I was expecting a miraculous outpouring of the macaroni and cheese dinners I ate in high school. I was expecting bubbles, heat, discomfort, ooze or SOMETHING! I was expecting drama and got plain, old, ordinary poop. Either my pipes were disappointingly clean, or I am more anal retentive than I thought.

She massaged my bowels and there was some definite “release” but not on the scale of the “oooohs” and “aaaaahs” I’d been hoping for. I guess those stories of 4ft gluey intestinal gunk and super flat stomachs are what inspired me in the first place, so I was naturally disappointed when, at the end of the ordeal, I looked and felt…

…exactly the same.

She told tell me that I have diverticula and a prolapsed colon.

*GASP!*

She explained that these were because I was eating portions that were too big for me. She explained that my portions should not really exceed a small handful of food at a time.

“But what about…”

“But I only eat…”

“But that’s going to be…”

A thousand “buts” raced through my head and the only one that really mattered was the one still being fed 100 liters of water!

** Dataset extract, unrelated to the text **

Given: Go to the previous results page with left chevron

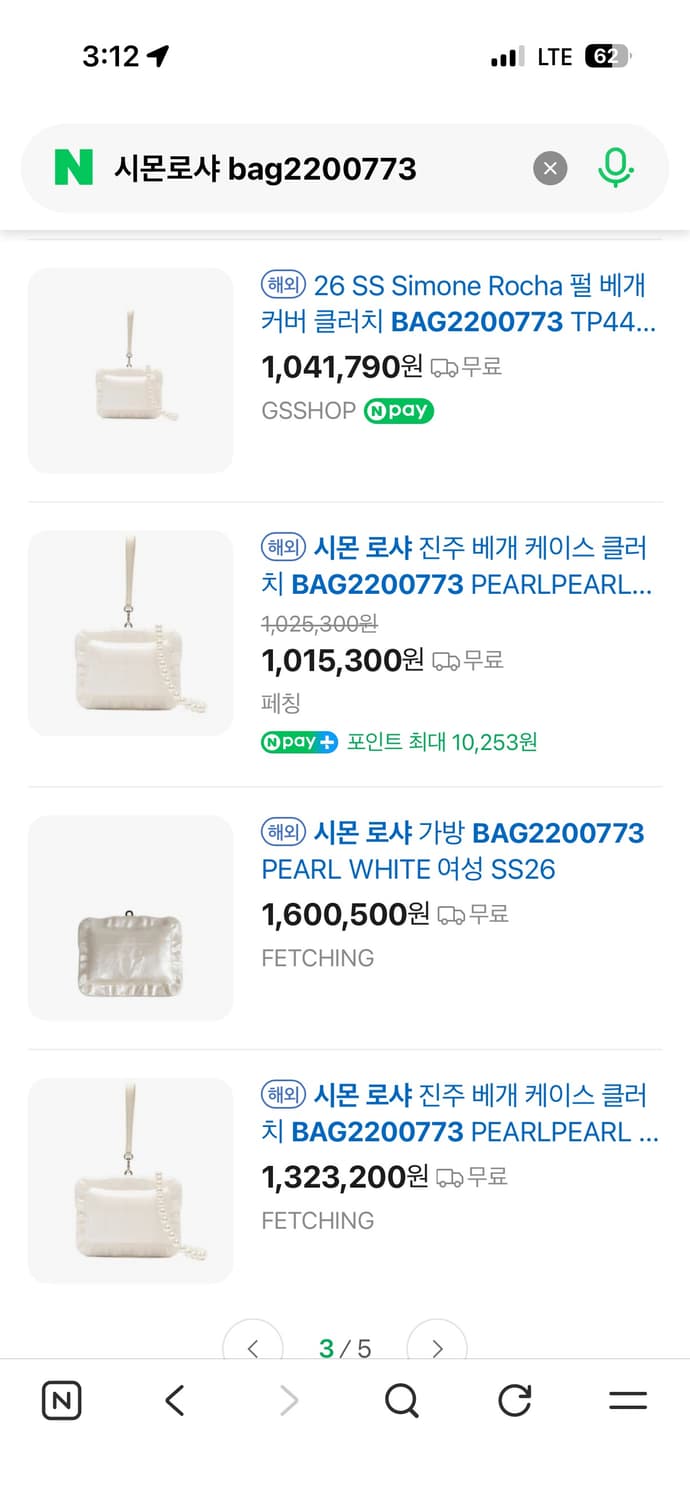Looking at the screenshot, I should [253, 1348].
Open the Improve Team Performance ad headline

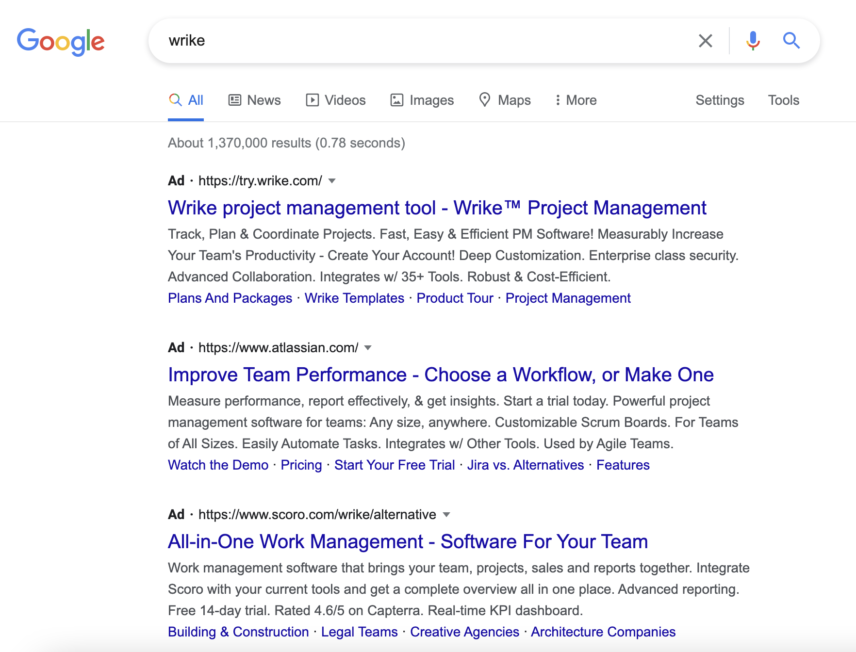point(441,375)
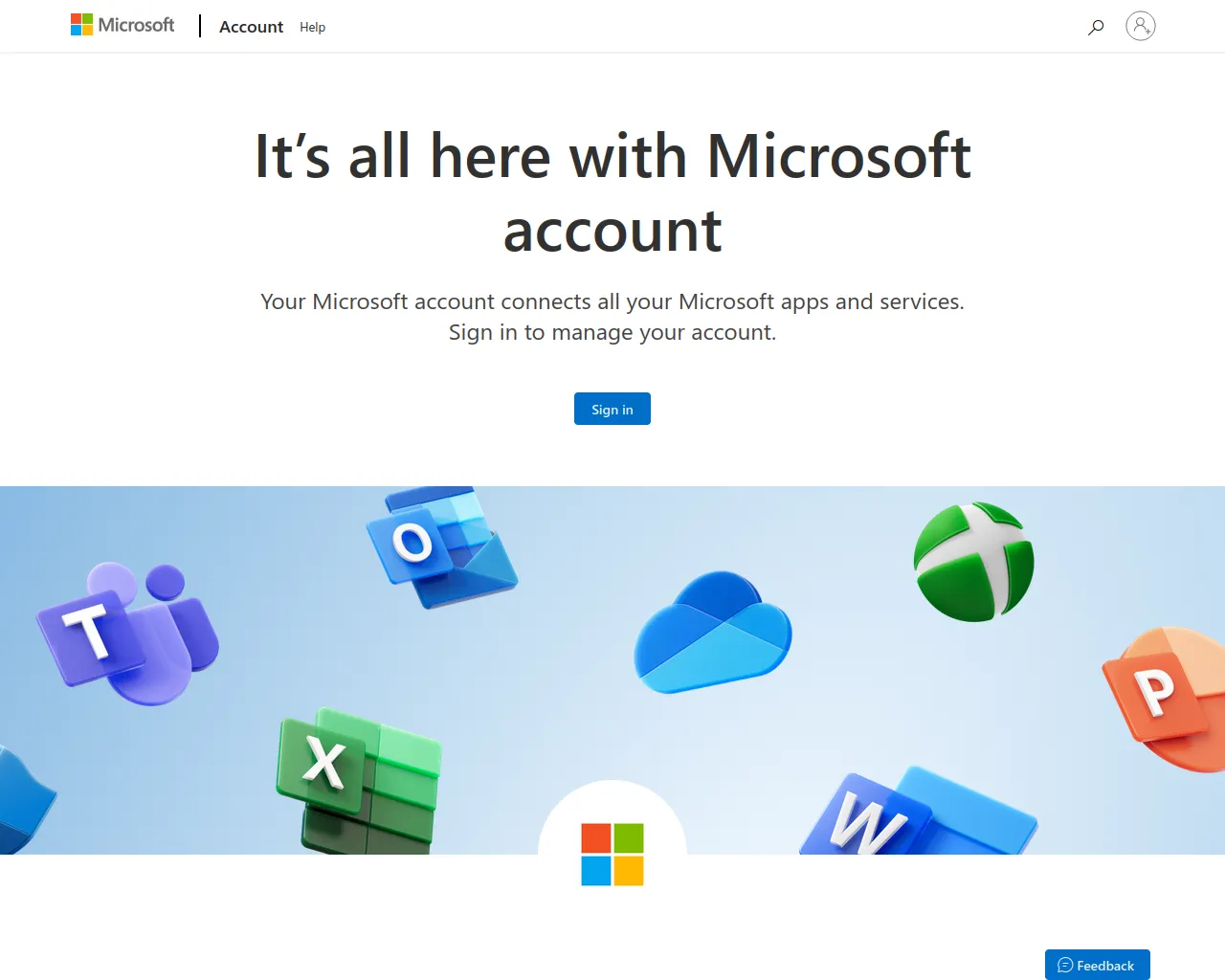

She said I should chew about 30 times a bite, that my blood pressure was VERY low, so I should drink 10 cups of water  per day. All these things I knew, I guess, but as a woman is washing out your colon and massaging your “diverticula”, it somehow becomes easy to take her very seriously.

What I Learned From This Experience

People have a right to be comfortable in the environment in which they are being treated for their health.

It’s not just about what you eat, it’s about how you eat–how much, how often and how you mix things together.

I’ve known all these things, but now chewing and calorie restriction will be on my to do list for real.

I didn’t like the experience, but I’m glad I did it. I intend to take what I learned and move forward from here–inspired with new learning and personal wisdom. Perhaps later down the road I’ll try again, but for now, I’m keeping a “Do Not Enter” sign on my exit door and chew, chew, chewing my chow with new determinism.

Love and peristalsis,

Tera

P.S.

2 more sleeps until my birthday! 😉

P.P.S.

I did finally meet the avocado. Nice guy. Got totally DRUNK on chocolate, but that’s another day and another blog post.